Limogeage en série dans le clan Santos

Cette décision du président Lourenço intervient quelques mois à peine après celle du limogeage de Isabel Dos Santos, l'autre fille de l'ancien chef d'Etat qui était jusqu'en novembre dernier à la tête de la puissante Sonangol, la compagnie pétrolière publique de l'un des plus gros producteurs d'or noir du continent.

Lire aussi : Angola : Isabel dos Santos est-elle déjà tombée en disgrâce ?
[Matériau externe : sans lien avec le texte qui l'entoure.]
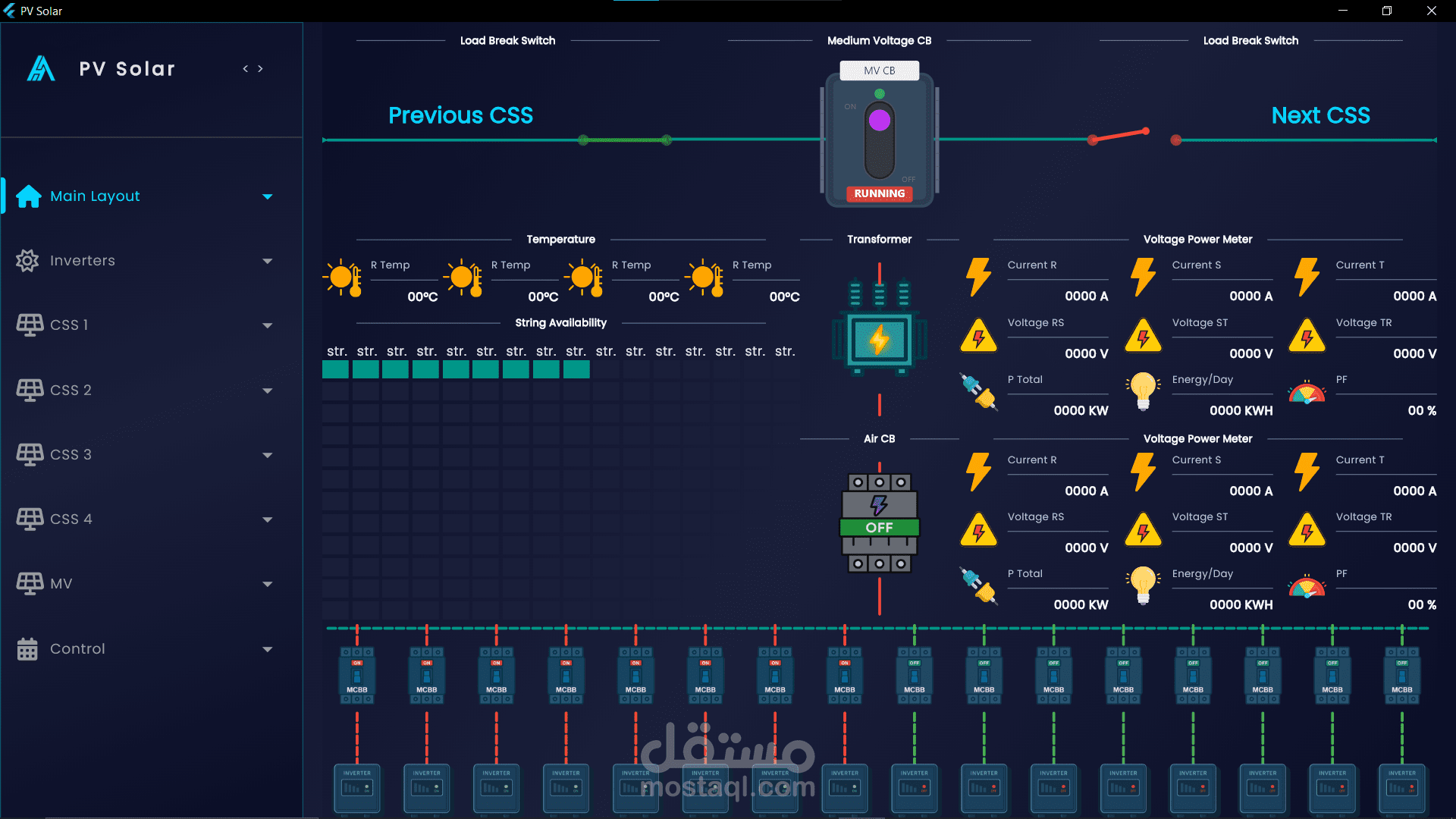1456x819 pixels.
Task: Click the bottom meter P Total plug icon
Action: click(x=978, y=586)
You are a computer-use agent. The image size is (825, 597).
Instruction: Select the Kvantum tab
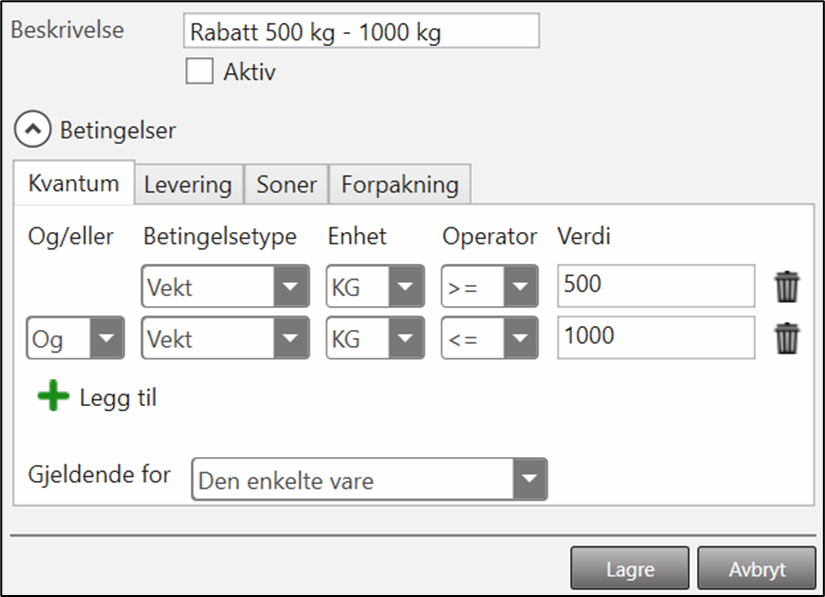point(74,183)
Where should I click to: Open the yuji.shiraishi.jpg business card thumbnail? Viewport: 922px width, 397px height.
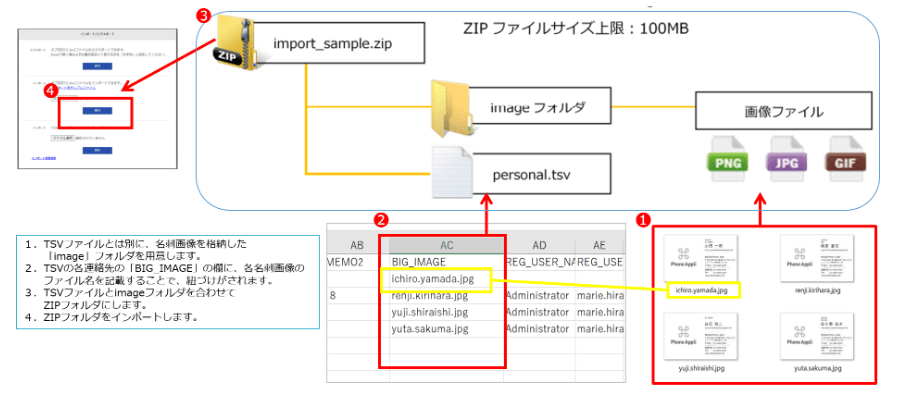701,336
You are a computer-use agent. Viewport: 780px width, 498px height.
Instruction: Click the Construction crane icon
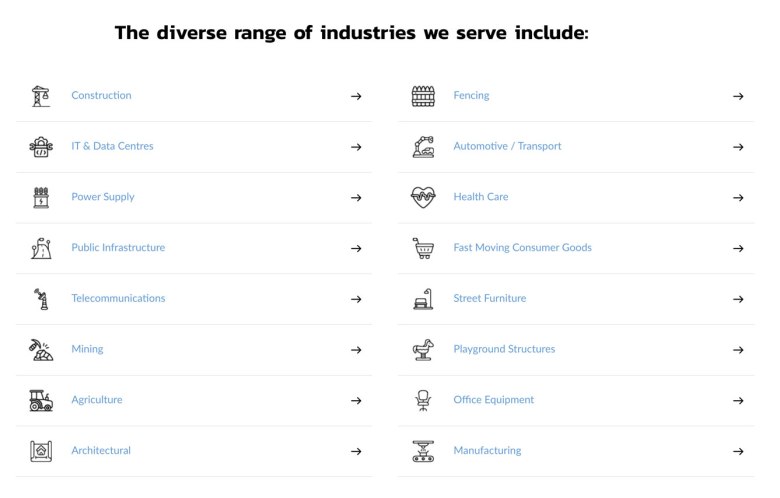pos(40,96)
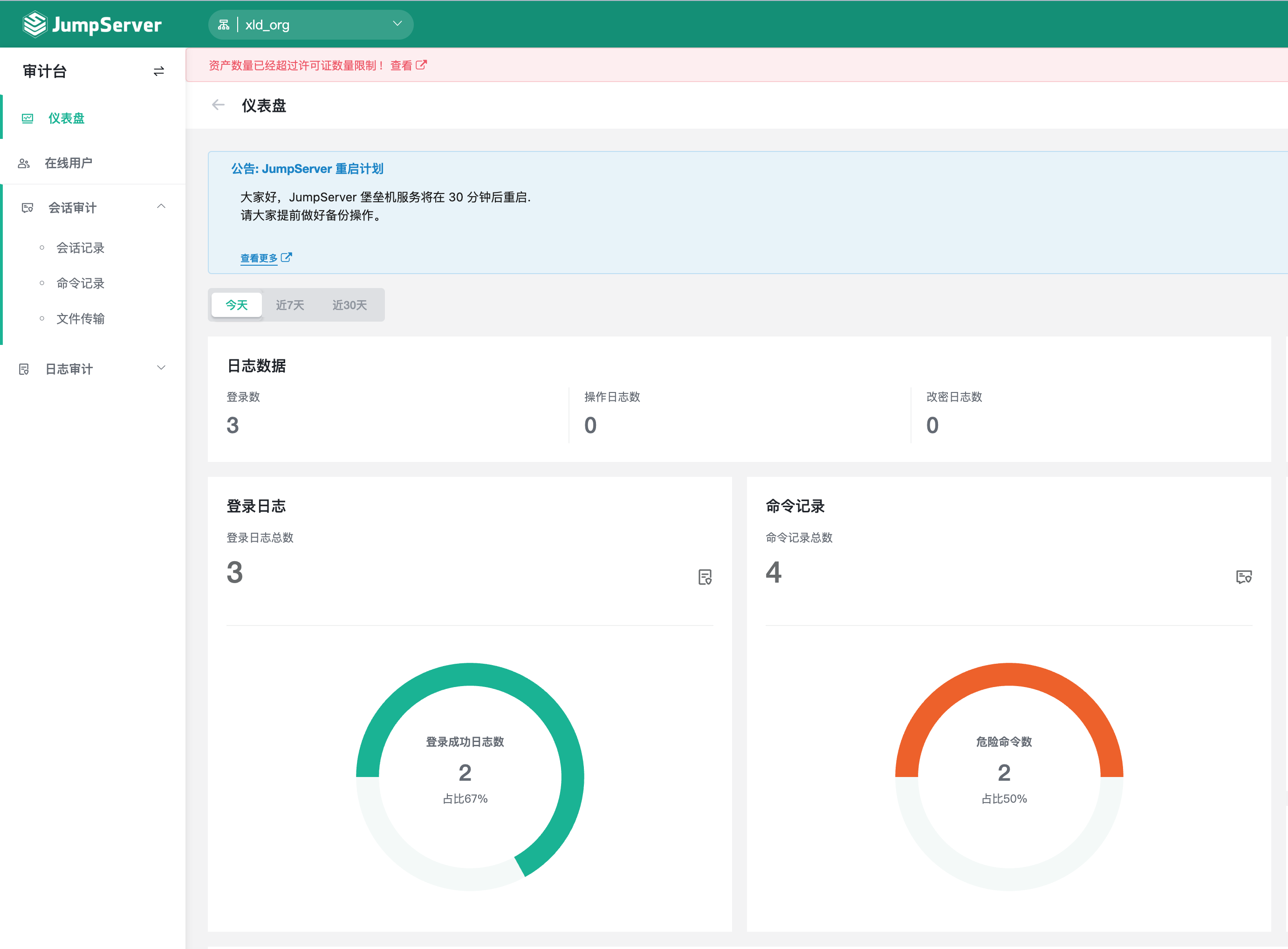Viewport: 1288px width, 949px height.
Task: Open the login log detail icon in 登录日志 card
Action: [705, 578]
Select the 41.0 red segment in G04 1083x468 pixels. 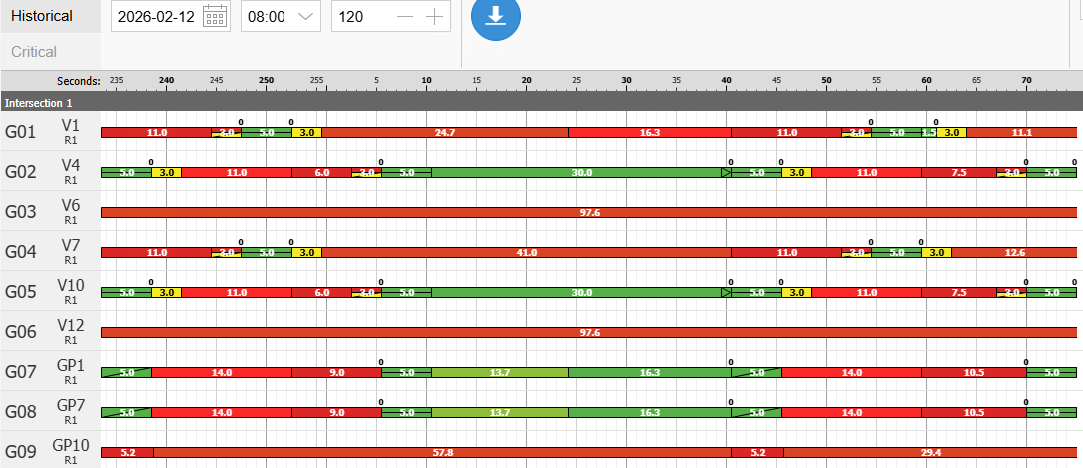point(526,253)
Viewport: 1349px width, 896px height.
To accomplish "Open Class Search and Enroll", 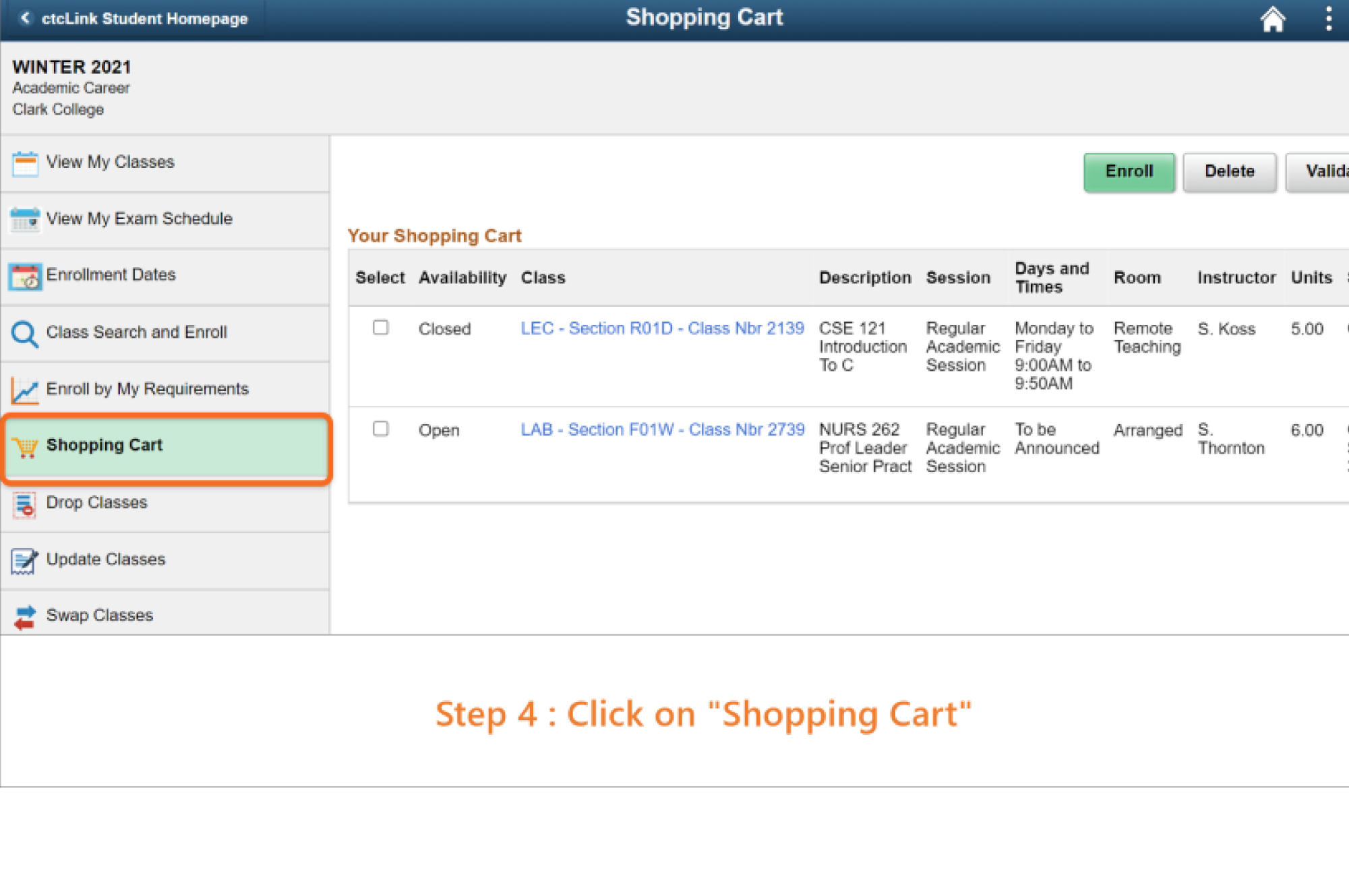I will point(136,332).
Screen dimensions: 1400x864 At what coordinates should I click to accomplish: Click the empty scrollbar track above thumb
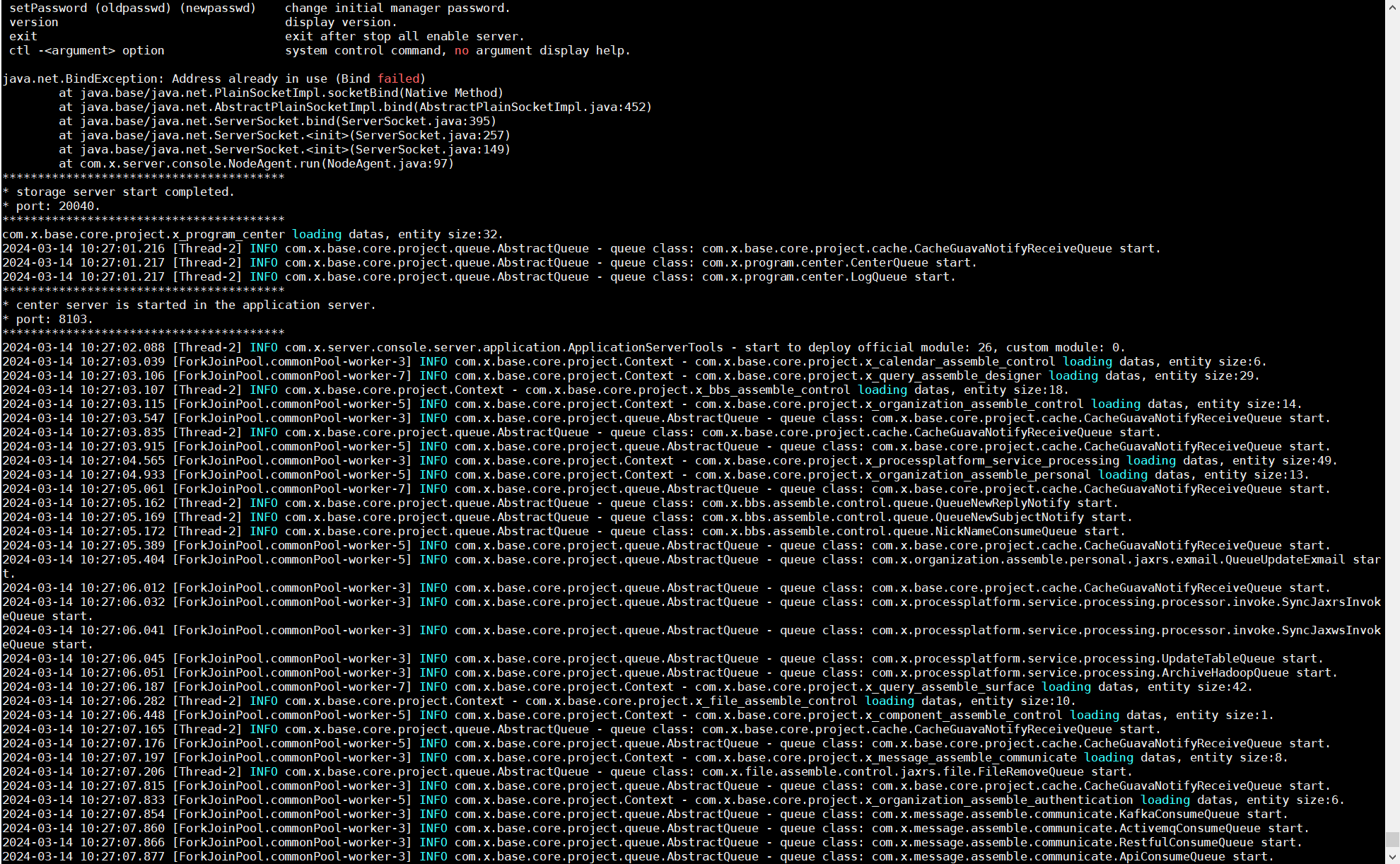(x=1392, y=424)
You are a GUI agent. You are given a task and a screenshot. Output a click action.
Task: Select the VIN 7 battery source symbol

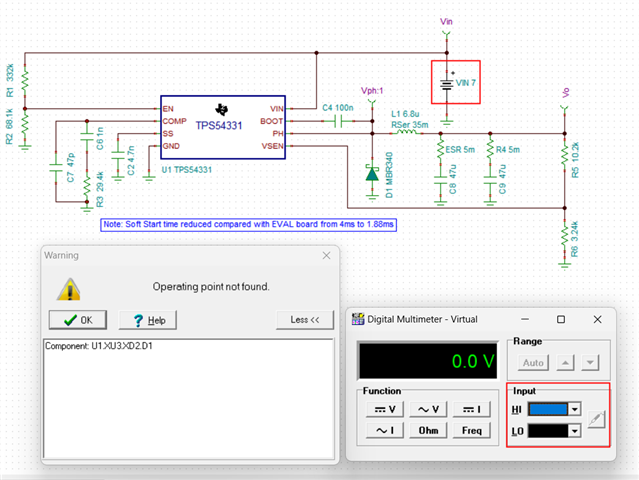447,84
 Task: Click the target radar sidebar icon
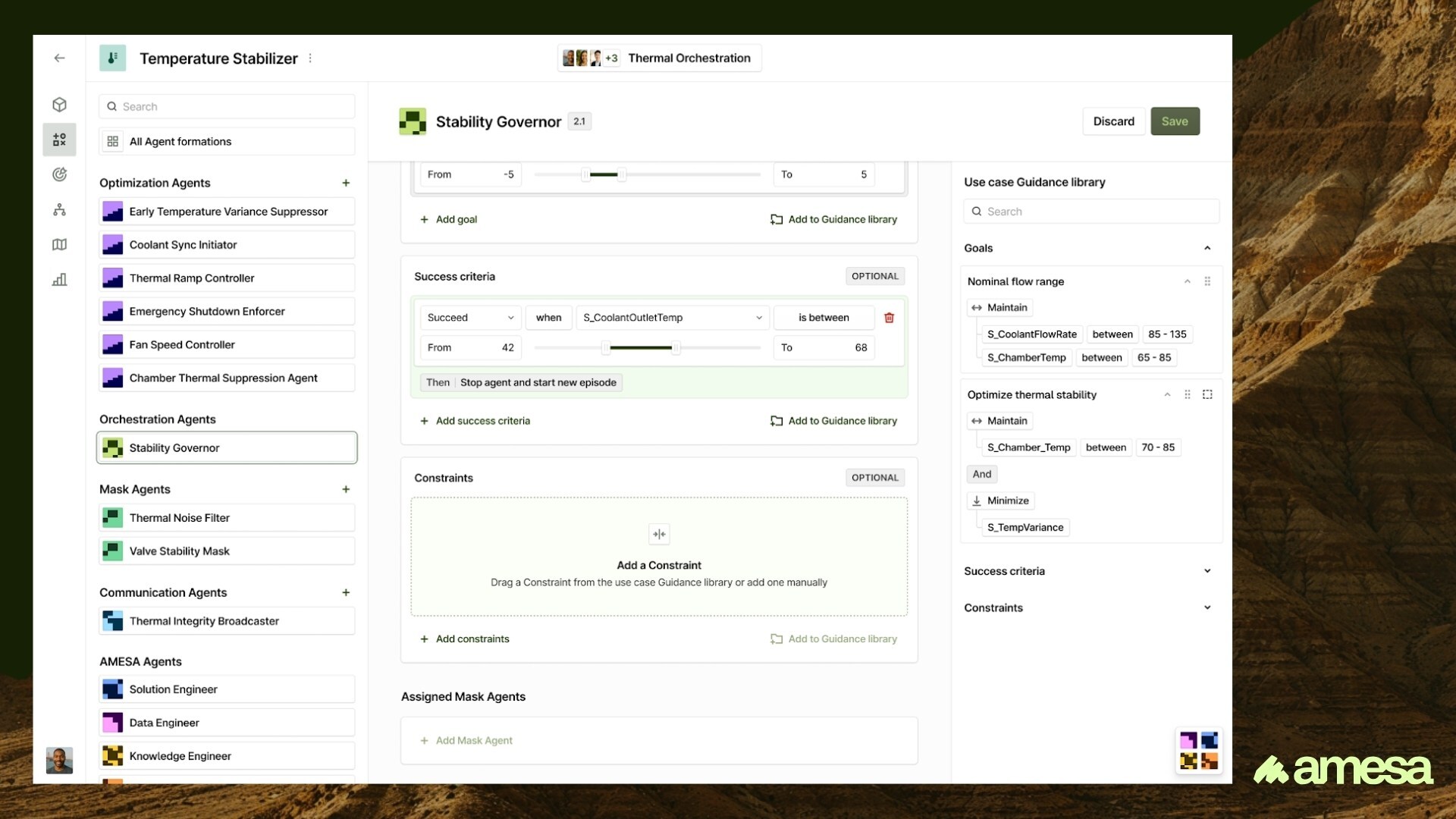[59, 174]
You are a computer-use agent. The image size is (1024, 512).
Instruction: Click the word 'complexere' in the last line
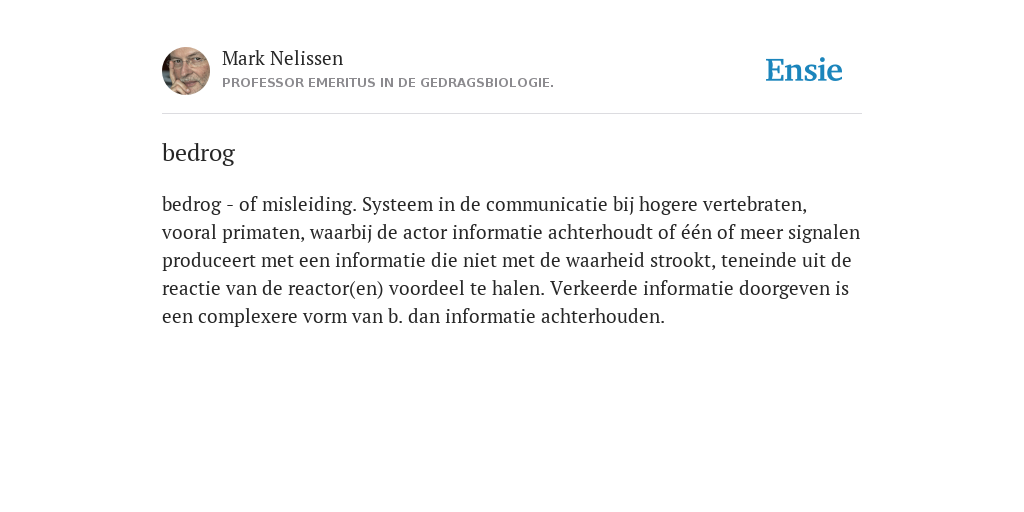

Le gouvernement a également mis fin à des contrats attribués par des groupes de presse publiques à deux autres fils de Dos Santos en plus de renvoyer parallèlement, plusieurs autres responsables d'institutions publiques de premier plan en poste sous l'ancien régime notamment l'ex-responsable de la Banque centrale angolaise.

Cette série de limogeages a été qualifiée par certains de « chasse aux sorcières » et l'ancien président a même qualifié ces décisions de son successeur de « radicales ». Ce que rejette la présidence angolaise. Début janvier lors de la présentation des bilans de ses 100 premiers jours à la tête de l'Angola, Joao Lourenço a déclaré qu'il n y a aucune tension entre lui et l'ancien chef de l'Etat, qui reste le président du MPLA, le parti au pouvoir.

« Je ne vois aucune tension dans nos relations. Le président du Parti est guidé par les statuts du parti et moi en tant que président de la République, je cherche à respecter et à obéir à la Constitution ». Joao Lourenço

Lutte contre la corruption

Le chef de l'Etat angolais a toutefois réaffirmé son engagement à poursuivre son opération d'assainissement et de lutte contre la corruption, des promesses avec lesquelles il est venu à la tête du pays en septembre dernier.

Ces décisions montrent en tout cas que Lourenço n'entend point se comporter comme le « faire-valoir » de Dos Santos même si certains observateurs estiment qu'il prend de plus en plus de risques, l'ancien président disposant encore de relais au sein du pouvoir de Luanda surtout dans les rangs de l'armée. D'autres analystes estiment que cette purge vise justement pour Lourenço à atténuer l'emprise de l'ancien président sur le parti et ainsi avoir les coudées franches pour son mandat. Il reste à savoir si Joao Lourenço ira jusqu'au bout de ses promesses, c'est-à-dire traduire les responsables visés par des enquêtes devant la justice et c'est là où il va jouer sa survie politique même s'il a déjà démontré sa capacité à s'affranchir du clan Dos Santos.